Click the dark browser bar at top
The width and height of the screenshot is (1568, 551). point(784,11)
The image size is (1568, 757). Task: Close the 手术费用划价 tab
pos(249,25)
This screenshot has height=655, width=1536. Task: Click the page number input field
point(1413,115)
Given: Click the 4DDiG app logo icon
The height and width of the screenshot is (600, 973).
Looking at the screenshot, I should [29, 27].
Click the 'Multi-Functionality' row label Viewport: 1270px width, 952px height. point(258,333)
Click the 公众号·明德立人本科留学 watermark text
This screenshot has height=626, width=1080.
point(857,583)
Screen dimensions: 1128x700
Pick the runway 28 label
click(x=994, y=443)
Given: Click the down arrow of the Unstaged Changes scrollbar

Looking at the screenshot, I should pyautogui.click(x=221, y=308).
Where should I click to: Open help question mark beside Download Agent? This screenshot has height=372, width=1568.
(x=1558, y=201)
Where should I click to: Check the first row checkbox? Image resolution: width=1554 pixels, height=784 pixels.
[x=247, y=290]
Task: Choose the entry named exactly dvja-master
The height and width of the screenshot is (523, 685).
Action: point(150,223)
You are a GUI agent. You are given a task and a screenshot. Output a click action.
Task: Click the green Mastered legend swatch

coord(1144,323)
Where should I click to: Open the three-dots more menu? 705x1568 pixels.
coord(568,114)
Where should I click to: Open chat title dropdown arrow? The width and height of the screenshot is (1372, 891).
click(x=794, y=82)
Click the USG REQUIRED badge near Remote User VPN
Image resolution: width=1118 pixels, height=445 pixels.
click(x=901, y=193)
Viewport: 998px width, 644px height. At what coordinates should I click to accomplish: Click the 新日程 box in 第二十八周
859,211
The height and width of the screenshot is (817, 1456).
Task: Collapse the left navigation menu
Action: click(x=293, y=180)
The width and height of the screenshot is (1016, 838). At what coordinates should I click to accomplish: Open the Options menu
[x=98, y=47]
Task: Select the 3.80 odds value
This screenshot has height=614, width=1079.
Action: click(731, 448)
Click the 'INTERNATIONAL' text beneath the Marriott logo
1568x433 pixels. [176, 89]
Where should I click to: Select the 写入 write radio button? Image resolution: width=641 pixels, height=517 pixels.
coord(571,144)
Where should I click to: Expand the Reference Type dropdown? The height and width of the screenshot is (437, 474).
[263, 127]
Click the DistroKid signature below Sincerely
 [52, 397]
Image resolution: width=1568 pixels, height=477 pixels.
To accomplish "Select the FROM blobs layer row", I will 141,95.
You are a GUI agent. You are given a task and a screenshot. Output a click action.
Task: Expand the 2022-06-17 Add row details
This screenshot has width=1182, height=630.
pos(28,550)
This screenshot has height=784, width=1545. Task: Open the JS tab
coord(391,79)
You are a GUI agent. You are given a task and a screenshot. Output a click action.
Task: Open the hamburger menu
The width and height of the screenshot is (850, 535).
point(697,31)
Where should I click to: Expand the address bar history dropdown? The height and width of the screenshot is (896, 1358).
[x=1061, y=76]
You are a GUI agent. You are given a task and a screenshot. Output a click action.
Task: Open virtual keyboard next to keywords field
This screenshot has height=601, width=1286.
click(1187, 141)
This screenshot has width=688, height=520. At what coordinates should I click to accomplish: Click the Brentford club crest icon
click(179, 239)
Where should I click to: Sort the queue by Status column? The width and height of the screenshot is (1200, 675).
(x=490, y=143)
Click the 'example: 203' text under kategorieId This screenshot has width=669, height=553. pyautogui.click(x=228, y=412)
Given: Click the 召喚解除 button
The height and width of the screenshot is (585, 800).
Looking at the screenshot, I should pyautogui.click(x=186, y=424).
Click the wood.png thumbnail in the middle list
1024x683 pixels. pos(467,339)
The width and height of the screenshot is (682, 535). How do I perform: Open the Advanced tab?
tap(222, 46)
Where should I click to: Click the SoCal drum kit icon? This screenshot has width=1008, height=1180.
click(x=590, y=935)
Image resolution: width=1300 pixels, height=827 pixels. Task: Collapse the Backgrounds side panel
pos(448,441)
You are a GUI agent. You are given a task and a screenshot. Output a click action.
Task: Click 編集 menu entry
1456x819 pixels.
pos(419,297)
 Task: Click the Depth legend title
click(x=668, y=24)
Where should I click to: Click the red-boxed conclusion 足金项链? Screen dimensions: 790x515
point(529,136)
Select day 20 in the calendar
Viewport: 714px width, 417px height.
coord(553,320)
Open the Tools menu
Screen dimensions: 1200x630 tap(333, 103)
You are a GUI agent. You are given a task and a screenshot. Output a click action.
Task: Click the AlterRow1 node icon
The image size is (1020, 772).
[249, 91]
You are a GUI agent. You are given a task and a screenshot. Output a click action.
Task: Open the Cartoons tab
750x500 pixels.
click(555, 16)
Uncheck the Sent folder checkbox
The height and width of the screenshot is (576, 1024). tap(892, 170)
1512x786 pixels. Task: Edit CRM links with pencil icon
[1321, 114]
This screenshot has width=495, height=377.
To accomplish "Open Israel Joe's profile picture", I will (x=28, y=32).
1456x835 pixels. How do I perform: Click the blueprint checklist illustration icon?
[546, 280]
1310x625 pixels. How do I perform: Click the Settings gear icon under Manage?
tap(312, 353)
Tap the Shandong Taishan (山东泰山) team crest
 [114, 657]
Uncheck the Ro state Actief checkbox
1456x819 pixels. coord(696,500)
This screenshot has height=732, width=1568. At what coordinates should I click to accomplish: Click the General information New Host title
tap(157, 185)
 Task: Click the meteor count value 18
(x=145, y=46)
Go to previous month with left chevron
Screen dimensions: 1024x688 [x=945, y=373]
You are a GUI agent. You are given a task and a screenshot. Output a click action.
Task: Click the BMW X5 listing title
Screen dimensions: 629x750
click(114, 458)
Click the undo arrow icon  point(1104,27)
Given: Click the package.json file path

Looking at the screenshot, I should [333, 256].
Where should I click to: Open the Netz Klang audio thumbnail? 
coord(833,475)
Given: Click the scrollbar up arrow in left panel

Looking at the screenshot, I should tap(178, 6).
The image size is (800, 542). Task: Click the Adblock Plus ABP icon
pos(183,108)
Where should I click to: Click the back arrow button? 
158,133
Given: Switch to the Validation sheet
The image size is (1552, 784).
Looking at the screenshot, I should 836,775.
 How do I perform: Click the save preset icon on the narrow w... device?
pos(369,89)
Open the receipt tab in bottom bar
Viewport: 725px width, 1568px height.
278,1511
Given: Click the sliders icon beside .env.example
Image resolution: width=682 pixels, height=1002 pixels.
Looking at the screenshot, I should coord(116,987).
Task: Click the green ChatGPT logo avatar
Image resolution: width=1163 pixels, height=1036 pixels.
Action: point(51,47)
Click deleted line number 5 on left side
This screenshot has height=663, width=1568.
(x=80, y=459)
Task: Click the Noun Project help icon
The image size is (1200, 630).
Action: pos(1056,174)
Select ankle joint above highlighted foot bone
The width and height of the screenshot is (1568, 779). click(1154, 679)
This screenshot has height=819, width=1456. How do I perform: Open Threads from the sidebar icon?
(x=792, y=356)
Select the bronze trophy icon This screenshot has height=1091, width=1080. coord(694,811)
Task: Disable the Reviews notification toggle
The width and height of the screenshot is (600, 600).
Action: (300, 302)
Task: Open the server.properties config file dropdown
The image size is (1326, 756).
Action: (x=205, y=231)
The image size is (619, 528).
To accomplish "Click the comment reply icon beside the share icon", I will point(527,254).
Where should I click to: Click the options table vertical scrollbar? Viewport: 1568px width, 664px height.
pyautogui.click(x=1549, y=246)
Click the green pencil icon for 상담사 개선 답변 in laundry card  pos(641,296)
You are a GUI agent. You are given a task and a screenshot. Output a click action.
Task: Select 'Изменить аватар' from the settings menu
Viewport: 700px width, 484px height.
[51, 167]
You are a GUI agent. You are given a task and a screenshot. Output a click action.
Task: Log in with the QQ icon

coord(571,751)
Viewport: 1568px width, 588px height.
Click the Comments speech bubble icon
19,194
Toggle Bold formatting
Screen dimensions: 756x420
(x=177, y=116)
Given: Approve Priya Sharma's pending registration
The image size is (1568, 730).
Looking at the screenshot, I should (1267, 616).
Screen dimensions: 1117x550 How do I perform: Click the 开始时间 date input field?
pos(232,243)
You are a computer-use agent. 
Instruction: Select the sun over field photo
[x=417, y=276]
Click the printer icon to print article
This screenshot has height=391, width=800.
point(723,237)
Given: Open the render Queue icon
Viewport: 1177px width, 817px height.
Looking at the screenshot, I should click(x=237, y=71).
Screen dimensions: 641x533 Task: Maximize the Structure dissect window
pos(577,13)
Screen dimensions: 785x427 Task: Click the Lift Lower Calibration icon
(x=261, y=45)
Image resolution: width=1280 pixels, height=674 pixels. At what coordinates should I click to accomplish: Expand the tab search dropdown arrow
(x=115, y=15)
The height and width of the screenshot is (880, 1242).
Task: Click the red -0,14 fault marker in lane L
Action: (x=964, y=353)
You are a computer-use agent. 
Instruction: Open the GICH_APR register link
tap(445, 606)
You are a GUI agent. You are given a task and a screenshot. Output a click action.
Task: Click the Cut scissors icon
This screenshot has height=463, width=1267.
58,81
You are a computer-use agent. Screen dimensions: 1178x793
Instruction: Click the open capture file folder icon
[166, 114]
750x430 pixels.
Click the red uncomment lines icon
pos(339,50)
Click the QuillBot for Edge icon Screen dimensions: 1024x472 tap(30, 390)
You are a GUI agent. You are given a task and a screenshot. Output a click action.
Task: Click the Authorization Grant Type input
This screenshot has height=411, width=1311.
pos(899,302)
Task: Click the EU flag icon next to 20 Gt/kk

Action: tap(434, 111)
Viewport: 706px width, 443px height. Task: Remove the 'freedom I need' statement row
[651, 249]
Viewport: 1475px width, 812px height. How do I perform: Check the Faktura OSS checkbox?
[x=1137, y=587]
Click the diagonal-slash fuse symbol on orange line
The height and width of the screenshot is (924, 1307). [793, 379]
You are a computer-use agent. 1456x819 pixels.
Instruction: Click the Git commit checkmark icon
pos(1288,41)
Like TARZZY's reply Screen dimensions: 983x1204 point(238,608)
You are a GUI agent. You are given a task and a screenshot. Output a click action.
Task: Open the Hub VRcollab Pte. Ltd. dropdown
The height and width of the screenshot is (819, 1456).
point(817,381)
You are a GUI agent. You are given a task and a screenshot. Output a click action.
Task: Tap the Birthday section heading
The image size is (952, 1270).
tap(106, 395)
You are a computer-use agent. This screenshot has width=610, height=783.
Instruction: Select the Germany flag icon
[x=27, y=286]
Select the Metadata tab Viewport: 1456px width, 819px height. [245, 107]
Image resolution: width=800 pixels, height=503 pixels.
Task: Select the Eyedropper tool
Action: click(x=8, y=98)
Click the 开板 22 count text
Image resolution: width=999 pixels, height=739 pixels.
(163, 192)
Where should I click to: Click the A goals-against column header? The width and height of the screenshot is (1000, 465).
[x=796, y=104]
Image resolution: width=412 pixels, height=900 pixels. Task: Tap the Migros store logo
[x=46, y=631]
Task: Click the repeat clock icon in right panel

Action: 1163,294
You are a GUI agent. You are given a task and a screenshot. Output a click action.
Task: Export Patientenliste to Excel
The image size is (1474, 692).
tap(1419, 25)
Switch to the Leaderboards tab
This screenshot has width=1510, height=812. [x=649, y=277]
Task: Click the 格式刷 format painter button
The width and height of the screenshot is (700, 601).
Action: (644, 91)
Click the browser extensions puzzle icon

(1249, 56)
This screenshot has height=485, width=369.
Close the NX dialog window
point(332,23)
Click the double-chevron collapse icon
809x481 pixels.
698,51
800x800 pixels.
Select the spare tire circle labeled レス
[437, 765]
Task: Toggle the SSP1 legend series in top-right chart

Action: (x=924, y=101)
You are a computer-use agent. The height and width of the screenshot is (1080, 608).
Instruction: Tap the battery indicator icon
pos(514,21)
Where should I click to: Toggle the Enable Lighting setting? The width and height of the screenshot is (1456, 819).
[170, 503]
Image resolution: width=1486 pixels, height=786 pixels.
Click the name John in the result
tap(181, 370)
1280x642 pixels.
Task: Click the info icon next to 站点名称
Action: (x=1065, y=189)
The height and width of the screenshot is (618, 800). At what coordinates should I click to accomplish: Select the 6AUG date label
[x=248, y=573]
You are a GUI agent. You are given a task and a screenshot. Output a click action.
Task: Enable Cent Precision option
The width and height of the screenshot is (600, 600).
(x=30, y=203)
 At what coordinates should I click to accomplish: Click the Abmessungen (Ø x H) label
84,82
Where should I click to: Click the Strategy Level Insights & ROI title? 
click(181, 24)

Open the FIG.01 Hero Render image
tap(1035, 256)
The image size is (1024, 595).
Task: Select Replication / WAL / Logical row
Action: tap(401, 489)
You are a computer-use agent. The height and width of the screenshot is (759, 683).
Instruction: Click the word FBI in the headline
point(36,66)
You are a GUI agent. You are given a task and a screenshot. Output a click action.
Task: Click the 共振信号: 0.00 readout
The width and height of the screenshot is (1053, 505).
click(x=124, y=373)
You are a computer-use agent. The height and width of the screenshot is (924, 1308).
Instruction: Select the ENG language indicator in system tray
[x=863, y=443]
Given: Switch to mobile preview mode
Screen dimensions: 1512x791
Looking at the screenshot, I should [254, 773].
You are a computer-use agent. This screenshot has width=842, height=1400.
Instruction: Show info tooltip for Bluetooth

______________________________

### TO DO
Update only the lines of the material from the line containing "Click the 'Multi-Functionality'" up to and including the line containing "click(x=994, y=443)". Reproduce those lines with "runway" replaced by "taxiway", leaving everything else unchanged.

### SOLUTION
Click the 'Multi-Functionality' row label Viewport: 1270px width, 952px height. point(258,333)
Click the 公众号·明德立人本科留学 watermark text
This screenshot has height=626, width=1080.
point(857,583)
Screen dimensions: 1128x700
Pick the taxiway 28 label
click(x=994, y=443)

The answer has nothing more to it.